> PROBLEM STATEMENT
Every record, from first to last, should be retyped word for word.

[Source records]

◇ ◇ ◇ ◇ ◇

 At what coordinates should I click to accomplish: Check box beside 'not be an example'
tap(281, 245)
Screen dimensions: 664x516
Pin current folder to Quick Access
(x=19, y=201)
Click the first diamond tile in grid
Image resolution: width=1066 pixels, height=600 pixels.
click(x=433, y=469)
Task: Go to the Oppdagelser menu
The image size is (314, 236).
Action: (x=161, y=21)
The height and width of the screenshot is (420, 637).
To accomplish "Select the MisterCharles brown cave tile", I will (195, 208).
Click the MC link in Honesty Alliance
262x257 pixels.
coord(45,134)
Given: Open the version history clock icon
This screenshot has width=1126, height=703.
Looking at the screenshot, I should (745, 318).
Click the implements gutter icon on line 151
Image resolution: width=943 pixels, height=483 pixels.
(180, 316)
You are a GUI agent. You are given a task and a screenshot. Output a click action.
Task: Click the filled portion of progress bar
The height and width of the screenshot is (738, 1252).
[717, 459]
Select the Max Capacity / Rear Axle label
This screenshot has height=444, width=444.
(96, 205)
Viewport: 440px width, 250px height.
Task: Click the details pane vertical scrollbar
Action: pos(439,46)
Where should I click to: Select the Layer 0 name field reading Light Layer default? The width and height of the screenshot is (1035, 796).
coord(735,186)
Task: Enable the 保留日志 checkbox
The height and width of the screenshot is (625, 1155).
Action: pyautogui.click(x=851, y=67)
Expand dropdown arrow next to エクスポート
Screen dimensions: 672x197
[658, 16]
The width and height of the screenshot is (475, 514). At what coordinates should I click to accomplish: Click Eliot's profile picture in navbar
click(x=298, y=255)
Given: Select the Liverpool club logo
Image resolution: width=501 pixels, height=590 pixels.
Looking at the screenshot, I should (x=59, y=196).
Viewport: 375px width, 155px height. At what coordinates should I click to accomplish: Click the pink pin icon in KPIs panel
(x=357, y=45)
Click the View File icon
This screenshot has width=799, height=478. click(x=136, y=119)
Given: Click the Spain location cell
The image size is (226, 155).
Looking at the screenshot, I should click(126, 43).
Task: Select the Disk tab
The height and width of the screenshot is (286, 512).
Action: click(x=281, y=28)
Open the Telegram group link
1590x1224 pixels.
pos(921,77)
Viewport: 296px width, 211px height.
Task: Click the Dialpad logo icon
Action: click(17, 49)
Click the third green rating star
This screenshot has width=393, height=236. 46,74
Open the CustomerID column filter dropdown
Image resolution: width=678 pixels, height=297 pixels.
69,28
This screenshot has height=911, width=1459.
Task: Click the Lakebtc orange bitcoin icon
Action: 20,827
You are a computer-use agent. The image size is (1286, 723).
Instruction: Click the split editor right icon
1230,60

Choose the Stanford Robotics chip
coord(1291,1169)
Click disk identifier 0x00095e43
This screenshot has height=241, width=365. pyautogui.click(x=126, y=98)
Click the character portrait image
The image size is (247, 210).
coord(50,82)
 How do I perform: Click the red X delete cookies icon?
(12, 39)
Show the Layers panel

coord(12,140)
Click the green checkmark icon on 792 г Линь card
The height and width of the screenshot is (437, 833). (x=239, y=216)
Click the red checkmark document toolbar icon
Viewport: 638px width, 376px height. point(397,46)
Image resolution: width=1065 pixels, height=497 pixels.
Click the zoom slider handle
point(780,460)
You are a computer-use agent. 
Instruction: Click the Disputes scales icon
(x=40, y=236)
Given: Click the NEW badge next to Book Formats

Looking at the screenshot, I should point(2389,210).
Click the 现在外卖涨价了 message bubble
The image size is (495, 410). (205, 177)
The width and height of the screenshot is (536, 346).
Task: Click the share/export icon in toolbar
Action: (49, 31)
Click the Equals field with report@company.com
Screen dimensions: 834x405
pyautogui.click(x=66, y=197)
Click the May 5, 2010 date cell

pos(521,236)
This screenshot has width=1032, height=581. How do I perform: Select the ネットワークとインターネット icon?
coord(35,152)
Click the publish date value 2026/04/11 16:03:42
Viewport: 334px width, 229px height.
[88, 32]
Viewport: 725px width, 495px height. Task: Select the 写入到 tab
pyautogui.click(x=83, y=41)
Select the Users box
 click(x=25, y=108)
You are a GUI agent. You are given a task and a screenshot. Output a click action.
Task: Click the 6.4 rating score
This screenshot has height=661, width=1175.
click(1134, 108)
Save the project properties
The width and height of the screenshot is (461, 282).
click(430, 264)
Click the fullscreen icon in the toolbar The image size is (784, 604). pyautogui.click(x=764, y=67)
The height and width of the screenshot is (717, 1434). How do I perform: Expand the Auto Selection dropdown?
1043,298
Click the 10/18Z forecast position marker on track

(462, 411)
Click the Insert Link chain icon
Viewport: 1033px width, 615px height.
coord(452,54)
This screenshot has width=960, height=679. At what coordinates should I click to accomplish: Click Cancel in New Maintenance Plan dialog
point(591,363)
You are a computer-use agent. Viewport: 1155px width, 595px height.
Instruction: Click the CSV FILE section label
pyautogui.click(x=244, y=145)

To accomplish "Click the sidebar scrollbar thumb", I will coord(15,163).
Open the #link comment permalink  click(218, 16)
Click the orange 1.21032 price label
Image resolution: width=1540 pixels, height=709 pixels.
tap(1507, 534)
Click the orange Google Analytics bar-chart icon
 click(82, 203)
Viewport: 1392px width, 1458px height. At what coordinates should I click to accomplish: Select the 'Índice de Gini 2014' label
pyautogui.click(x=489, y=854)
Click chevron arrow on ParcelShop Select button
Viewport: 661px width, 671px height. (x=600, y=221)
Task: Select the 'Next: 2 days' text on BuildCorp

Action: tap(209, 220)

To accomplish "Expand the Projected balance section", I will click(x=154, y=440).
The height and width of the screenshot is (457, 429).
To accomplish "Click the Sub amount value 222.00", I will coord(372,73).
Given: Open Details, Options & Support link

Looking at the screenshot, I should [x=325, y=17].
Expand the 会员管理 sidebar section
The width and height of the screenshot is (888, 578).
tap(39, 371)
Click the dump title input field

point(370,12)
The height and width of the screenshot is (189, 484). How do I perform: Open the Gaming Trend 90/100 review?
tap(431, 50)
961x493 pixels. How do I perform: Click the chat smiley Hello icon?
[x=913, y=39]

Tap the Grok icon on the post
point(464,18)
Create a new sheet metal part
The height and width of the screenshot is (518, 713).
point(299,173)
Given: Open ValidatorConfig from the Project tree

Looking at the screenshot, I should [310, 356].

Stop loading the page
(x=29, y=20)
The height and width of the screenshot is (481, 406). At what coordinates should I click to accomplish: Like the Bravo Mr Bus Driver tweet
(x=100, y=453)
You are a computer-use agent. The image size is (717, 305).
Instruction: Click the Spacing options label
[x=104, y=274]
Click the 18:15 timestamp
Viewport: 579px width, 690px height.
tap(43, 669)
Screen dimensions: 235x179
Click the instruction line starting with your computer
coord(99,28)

◇ ◇ ◇ ◇ ◇

> PROBLEM SOLUTION
 At what coordinates should I click to accomplish: Check box beside 'not be an example'
tap(281, 245)
Screen dimensions: 664x516
Pin current folder to Quick Access
(x=19, y=201)
Click the first diamond tile in grid
Image resolution: width=1066 pixels, height=600 pixels.
click(x=433, y=469)
Task: Go to the Oppdagelser menu
The image size is (314, 236).
Action: (x=161, y=21)
The height and width of the screenshot is (420, 637).
To accomplish "Select the MisterCharles brown cave tile", I will (195, 208).
Click the MC link in Honesty Alliance
262x257 pixels.
coord(45,134)
Given: Open the version history clock icon
This screenshot has width=1126, height=703.
Looking at the screenshot, I should (745, 318).
Click the implements gutter icon on line 151
Image resolution: width=943 pixels, height=483 pixels.
(180, 316)
You are a GUI agent. You are given a task and a screenshot. Output a click action.
Task: Click the filled portion of progress bar
The height and width of the screenshot is (738, 1252).
[717, 459]
Select the Max Capacity / Rear Axle label
This screenshot has height=444, width=444.
(96, 205)
Viewport: 440px width, 250px height.
Task: Click the details pane vertical scrollbar
Action: pos(439,46)
Where should I click to: Select the Layer 0 name field reading Light Layer default? The width and height of the screenshot is (1035, 796).
coord(735,186)
Task: Enable the 保留日志 checkbox
The height and width of the screenshot is (625, 1155).
Action: pyautogui.click(x=851, y=67)
Expand dropdown arrow next to エクスポート
Screen dimensions: 672x197
[658, 16]
The width and height of the screenshot is (475, 514). At what coordinates should I click to accomplish: Click Eliot's profile picture in navbar
click(x=298, y=255)
Given: Select the Liverpool club logo
Image resolution: width=501 pixels, height=590 pixels.
Looking at the screenshot, I should (x=59, y=196).
Viewport: 375px width, 155px height. At what coordinates should I click to accomplish: Click the pink pin icon in KPIs panel
(x=357, y=45)
Click the View File icon
This screenshot has width=799, height=478. click(x=136, y=119)
Given: Click the Spain location cell
The image size is (226, 155).
Looking at the screenshot, I should click(126, 43).
Task: Select the Disk tab
The height and width of the screenshot is (286, 512).
Action: click(x=281, y=28)
Open the Telegram group link
1590x1224 pixels.
pos(921,77)
Viewport: 296px width, 211px height.
Task: Click the Dialpad logo icon
Action: click(17, 49)
Click the third green rating star
This screenshot has width=393, height=236. 46,74
Open the CustomerID column filter dropdown
Image resolution: width=678 pixels, height=297 pixels.
69,28
This screenshot has height=911, width=1459.
Task: Click the Lakebtc orange bitcoin icon
Action: 20,827
You are a computer-use agent. The image size is (1286, 723).
Instruction: Click the split editor right icon
1230,60

Choose the Stanford Robotics chip
coord(1291,1169)
Click disk identifier 0x00095e43
This screenshot has height=241, width=365. pyautogui.click(x=126, y=98)
Click the character portrait image
The image size is (247, 210).
coord(50,82)
 How do I perform: Click the red X delete cookies icon?
(12, 39)
Show the Layers panel

coord(12,140)
Click the green checkmark icon on 792 г Линь card
The height and width of the screenshot is (437, 833). (x=239, y=216)
Click the red checkmark document toolbar icon
Viewport: 638px width, 376px height. point(397,46)
Image resolution: width=1065 pixels, height=497 pixels.
Click the zoom slider handle
point(780,460)
You are a computer-use agent. 
Instruction: Click the Disputes scales icon
(x=40, y=236)
Given: Click the NEW badge next to Book Formats

Looking at the screenshot, I should point(2389,210).
Click the 现在外卖涨价了 message bubble
The image size is (495, 410). (205, 177)
The width and height of the screenshot is (536, 346).
Task: Click the share/export icon in toolbar
Action: (49, 31)
Click the Equals field with report@company.com
Screen dimensions: 834x405
pyautogui.click(x=66, y=197)
Click the May 5, 2010 date cell

pos(521,236)
This screenshot has width=1032, height=581. How do I perform: Select the ネットワークとインターネット icon?
coord(35,152)
Click the publish date value 2026/04/11 16:03:42
Viewport: 334px width, 229px height.
[88, 32]
Viewport: 725px width, 495px height. Task: Select the 写入到 tab
pyautogui.click(x=83, y=41)
Select the Users box
 click(x=25, y=108)
You are a GUI agent. You are given a task and a screenshot. Output a click action.
Task: Click the 6.4 rating score
This screenshot has height=661, width=1175.
click(1134, 108)
Save the project properties
The width and height of the screenshot is (461, 282).
click(430, 264)
Click the fullscreen icon in the toolbar The image size is (784, 604). pyautogui.click(x=764, y=67)
The height and width of the screenshot is (717, 1434). How do I perform: Expand the Auto Selection dropdown?
1043,298
Click the 10/18Z forecast position marker on track

(462, 411)
Click the Insert Link chain icon
Viewport: 1033px width, 615px height.
coord(452,54)
This screenshot has width=960, height=679. At what coordinates should I click to accomplish: Click Cancel in New Maintenance Plan dialog
point(591,363)
You are a computer-use agent. Viewport: 1155px width, 595px height.
Instruction: Click the CSV FILE section label
pyautogui.click(x=244, y=145)

To accomplish "Click the sidebar scrollbar thumb", I will coord(15,163).
Open the #link comment permalink  click(218, 16)
Click the orange 1.21032 price label
Image resolution: width=1540 pixels, height=709 pixels.
tap(1507, 534)
Click the orange Google Analytics bar-chart icon
 click(82, 203)
Viewport: 1392px width, 1458px height. At what coordinates should I click to accomplish: Select the 'Índice de Gini 2014' label
pyautogui.click(x=489, y=854)
Click chevron arrow on ParcelShop Select button
Viewport: 661px width, 671px height. (x=600, y=221)
Task: Select the 'Next: 2 days' text on BuildCorp

Action: tap(209, 220)

To accomplish "Expand the Projected balance section", I will click(x=154, y=440).
The height and width of the screenshot is (457, 429).
To accomplish "Click the Sub amount value 222.00", I will coord(372,73).
Given: Open Details, Options & Support link

Looking at the screenshot, I should [x=325, y=17].
Expand the 会员管理 sidebar section
The width and height of the screenshot is (888, 578).
tap(39, 371)
Click the dump title input field

point(370,12)
The height and width of the screenshot is (189, 484). How do I perform: Open the Gaming Trend 90/100 review?
tap(431, 50)
961x493 pixels. How do I perform: Click the chat smiley Hello icon?
[x=913, y=39]

Tap the Grok icon on the post
point(464,18)
Create a new sheet metal part
The height and width of the screenshot is (518, 713).
point(299,173)
Given: Open ValidatorConfig from the Project tree

Looking at the screenshot, I should [310, 356].

Stop loading the page
(x=29, y=20)
The height and width of the screenshot is (481, 406). At what coordinates should I click to accomplish: Like the Bravo Mr Bus Driver tweet
(x=100, y=453)
You are a computer-use agent. The image size is (717, 305).
Instruction: Click the Spacing options label
[x=104, y=274]
Click the 18:15 timestamp
Viewport: 579px width, 690px height.
tap(43, 669)
Screen dimensions: 235x179
Click the instruction line starting with your computer
coord(99,28)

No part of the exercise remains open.